Prompt: Arrange the records below as a two-column CSV with the columns input and output, starting at the line containing "This screenshot has width=400, height=480." and ending at the end of the records. Give one row per record, with its text and its answer each in a single quoted field, turn line breaks into spaces, and leave the pictures out.

====== Data supplied

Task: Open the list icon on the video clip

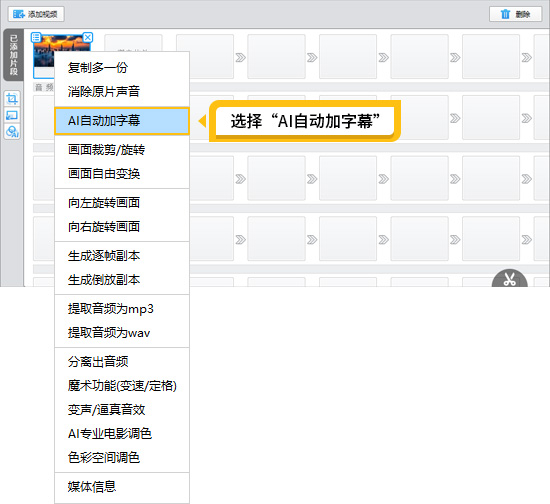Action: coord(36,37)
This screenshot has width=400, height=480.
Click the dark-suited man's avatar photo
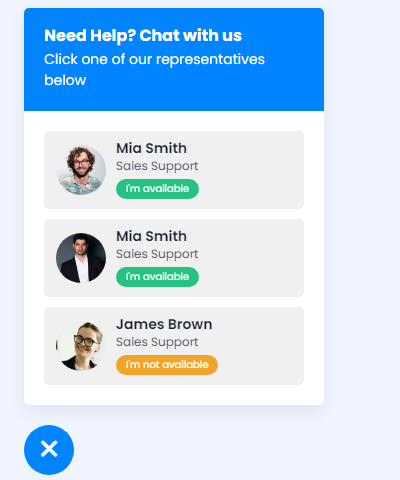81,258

============

Finished task:
input,output
"This screenshot has width=400, height=480. Click the dark-suited man's avatar photo","81,258"